Non tutto, ma buona parte sì. Un nuovo studio australiano effettuato su persone affette da dolori cronici alle mani ha rilevato che, cambiando la percezione che questi pazienti avevano sui loro arti, il dolore spariva quasi completamente.
L’esperimento si svolgeva in questo modo: c’erano 10 volontari, i quali guardavano le proprie mani mentre 10 movimenti gli provocavano dolore di volta in volta. I partecipanti nel frattempo continuavano ad osservarsi gli arti in quattro modi differenti: con un semplice sguardo dei propri occhi, con dei binocoli che però non ingrandivano nulla, con dei binocoli che raddoppiavano la vista, e con dei binocoli invertiti, cioè che rendevano più piccolo ciò che si osservava.
Ebbene, i pazienti dichiaravano di sentire maggior dolore quando guardavano le proprie mani con i binocoli che raddoppiavano l’immagine, mentre percepivano minor dolore quando inforcavano i binocoli invertiti, in quanto vedevano le mani meno gonfie che in precedenza. Ovviamente sentivano un dolore intermedio senza binocoli o con quelli che non avevano effetto.

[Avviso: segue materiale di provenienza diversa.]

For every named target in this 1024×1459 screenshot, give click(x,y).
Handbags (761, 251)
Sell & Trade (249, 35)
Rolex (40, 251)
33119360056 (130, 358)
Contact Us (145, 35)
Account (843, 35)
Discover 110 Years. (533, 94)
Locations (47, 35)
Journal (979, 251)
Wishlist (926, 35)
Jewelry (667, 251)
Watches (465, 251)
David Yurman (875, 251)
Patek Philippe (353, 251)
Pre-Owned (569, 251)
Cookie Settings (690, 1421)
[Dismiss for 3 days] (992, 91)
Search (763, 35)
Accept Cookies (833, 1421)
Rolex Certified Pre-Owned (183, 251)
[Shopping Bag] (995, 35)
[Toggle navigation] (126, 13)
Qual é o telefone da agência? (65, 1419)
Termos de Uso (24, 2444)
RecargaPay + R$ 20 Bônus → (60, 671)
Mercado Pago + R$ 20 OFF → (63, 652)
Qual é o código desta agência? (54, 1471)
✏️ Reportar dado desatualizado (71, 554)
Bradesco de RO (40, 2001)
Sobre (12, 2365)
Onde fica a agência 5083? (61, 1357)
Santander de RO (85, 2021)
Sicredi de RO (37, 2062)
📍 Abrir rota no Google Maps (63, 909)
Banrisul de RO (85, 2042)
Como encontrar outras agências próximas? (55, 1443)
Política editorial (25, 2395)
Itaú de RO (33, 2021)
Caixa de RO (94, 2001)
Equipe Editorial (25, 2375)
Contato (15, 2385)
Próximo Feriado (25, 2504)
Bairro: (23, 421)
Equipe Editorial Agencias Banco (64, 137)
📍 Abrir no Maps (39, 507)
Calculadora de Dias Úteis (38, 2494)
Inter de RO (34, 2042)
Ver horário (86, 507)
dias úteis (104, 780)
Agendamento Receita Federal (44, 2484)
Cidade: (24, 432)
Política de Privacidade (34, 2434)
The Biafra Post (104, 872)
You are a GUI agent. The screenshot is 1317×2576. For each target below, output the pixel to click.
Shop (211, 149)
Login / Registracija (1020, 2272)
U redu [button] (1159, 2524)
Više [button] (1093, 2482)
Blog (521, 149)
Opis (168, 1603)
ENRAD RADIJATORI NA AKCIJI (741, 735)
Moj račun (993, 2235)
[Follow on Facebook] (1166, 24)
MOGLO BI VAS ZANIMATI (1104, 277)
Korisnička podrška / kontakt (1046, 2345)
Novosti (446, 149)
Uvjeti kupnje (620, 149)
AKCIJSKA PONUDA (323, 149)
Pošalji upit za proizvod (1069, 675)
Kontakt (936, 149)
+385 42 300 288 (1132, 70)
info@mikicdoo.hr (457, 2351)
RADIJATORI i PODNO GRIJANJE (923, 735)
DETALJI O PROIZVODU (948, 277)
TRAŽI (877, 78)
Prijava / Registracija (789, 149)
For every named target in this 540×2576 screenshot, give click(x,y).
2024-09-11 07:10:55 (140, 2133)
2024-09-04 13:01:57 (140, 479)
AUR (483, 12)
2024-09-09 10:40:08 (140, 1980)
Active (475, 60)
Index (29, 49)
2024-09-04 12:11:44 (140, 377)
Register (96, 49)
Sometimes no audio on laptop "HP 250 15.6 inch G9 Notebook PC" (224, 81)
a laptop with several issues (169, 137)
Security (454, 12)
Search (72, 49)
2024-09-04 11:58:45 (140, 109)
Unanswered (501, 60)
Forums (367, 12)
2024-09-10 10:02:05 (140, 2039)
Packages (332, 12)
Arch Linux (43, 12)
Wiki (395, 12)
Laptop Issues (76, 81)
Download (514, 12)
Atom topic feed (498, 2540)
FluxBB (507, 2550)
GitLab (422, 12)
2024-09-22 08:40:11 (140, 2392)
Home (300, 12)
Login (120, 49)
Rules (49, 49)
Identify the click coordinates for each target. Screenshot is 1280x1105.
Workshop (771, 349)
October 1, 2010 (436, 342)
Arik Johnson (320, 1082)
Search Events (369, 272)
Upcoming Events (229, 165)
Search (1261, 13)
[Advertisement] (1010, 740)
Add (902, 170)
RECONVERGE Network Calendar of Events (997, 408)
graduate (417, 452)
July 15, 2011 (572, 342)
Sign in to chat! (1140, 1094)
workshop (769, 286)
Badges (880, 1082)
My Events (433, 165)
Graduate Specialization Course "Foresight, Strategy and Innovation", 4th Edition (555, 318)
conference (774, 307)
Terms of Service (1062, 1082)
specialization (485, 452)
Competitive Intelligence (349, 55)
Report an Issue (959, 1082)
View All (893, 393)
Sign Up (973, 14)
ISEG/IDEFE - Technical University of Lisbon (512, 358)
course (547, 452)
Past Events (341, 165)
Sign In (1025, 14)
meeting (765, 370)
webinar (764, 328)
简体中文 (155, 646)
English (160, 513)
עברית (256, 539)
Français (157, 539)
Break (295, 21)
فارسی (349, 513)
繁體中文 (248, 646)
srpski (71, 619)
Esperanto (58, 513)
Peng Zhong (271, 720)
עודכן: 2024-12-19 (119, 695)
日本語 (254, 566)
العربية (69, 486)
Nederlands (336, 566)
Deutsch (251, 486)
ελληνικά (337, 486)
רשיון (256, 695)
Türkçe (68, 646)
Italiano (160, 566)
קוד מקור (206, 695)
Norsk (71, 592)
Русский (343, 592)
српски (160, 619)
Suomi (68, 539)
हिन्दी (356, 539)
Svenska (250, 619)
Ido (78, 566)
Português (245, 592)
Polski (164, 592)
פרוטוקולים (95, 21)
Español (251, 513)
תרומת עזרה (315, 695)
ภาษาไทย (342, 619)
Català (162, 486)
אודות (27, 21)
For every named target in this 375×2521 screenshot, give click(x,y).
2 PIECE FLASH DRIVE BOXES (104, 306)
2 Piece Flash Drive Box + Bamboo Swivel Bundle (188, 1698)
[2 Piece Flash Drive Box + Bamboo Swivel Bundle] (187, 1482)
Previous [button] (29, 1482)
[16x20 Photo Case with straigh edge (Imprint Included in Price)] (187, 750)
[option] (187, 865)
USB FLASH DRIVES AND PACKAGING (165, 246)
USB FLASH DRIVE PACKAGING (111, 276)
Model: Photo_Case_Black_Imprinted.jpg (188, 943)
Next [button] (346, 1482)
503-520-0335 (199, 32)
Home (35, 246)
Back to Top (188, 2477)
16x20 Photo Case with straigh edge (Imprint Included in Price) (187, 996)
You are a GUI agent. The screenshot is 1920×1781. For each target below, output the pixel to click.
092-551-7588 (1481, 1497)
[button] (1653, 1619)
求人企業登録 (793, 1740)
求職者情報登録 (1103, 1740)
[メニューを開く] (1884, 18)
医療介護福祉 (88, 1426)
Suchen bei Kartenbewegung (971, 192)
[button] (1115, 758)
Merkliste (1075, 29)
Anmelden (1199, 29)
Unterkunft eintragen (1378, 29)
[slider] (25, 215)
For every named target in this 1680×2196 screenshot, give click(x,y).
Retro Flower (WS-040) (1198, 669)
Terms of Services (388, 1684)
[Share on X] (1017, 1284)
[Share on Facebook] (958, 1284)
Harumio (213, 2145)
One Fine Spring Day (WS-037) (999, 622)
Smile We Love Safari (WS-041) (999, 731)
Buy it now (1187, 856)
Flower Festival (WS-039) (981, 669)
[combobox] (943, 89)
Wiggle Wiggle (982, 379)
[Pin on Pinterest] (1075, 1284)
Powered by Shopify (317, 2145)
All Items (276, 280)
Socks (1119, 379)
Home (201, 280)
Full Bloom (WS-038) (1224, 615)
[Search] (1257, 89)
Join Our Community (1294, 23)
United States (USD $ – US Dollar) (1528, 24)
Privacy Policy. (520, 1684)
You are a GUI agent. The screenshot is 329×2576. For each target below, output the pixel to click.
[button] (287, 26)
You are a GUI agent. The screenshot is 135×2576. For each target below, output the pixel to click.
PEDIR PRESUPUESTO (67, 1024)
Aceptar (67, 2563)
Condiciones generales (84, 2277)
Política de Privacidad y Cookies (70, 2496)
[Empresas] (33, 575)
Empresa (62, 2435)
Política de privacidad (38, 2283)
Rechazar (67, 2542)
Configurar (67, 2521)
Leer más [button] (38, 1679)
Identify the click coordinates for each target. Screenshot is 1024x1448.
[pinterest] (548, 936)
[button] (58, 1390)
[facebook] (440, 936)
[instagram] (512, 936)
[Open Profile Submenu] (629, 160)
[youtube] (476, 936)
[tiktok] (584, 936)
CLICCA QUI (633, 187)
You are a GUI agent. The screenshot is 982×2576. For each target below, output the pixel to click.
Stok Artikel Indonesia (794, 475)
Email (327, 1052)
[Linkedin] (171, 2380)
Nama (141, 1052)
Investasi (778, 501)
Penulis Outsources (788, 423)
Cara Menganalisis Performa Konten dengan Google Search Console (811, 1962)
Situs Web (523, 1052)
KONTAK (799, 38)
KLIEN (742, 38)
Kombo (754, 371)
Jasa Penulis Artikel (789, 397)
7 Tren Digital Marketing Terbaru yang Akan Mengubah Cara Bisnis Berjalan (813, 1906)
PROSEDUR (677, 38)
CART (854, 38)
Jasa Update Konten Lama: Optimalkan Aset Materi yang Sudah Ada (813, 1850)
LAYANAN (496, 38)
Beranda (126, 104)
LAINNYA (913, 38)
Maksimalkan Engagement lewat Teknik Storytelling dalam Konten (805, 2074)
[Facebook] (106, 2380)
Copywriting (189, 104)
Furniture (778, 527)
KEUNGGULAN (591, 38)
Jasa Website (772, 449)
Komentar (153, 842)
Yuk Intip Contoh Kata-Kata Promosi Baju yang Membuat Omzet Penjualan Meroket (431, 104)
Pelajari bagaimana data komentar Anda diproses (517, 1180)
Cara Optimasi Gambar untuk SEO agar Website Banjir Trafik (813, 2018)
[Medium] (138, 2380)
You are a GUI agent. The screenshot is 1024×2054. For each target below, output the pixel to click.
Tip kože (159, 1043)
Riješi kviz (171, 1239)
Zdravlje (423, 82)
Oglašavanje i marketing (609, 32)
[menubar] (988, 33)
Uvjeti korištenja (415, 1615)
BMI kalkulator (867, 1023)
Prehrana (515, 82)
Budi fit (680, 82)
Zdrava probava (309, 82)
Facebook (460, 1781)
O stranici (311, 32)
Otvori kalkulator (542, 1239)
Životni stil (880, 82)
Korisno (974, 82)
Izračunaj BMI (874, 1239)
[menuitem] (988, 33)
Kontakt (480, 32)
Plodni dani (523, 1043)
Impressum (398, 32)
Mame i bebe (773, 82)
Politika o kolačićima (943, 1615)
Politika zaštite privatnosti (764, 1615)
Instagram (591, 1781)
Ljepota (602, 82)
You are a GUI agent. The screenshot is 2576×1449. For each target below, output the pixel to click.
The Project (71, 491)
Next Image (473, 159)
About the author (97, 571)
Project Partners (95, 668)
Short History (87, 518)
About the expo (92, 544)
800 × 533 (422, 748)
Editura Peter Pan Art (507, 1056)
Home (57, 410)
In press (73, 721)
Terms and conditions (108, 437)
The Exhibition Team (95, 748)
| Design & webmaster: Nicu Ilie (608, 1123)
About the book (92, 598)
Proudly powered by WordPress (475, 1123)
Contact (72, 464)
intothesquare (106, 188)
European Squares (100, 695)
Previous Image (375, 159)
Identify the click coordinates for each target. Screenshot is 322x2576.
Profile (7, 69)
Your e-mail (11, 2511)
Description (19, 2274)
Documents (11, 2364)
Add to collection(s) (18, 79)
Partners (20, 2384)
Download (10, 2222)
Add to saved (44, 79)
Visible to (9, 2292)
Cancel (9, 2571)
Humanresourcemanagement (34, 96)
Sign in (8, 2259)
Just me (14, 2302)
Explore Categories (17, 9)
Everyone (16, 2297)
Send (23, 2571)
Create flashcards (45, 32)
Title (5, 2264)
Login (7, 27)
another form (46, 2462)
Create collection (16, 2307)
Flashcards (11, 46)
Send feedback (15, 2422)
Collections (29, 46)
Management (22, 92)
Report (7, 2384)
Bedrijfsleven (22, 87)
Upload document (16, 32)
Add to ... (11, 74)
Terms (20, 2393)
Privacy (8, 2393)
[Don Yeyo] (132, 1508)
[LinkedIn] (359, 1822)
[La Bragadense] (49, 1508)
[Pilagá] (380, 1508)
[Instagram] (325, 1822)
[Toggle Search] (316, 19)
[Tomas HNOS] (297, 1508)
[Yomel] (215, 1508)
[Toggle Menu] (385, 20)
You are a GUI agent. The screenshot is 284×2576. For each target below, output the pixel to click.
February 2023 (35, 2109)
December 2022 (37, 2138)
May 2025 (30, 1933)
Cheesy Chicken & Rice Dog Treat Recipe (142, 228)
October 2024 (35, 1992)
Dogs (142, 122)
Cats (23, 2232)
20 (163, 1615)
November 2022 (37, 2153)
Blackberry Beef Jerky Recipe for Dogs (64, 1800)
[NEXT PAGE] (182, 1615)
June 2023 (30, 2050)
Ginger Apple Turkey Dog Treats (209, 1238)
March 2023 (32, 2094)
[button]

Risultato: gli scienziati non sono ancora sicuri di ciò che accade effettivamente, ma la tesi più probabile è che il cervello percepisca maggior dolore nel caso in cui guardi raddoppiare il gonfiore delle proprie mani, provando conseguenti sensazioni. In pratica il dolore dovrebbe essere la reazione alla percezione di pericolo, e il cervello lo fa percepire maggiormente per una forma di protezione. Con questo esperimento non si può tuttavia dire di aver risolto pienamente il mistero del dolore, ma potrebbe essere un buon passo in avanti verso una terapia per i milioni di malati di dolore cronico di tutto il mondo.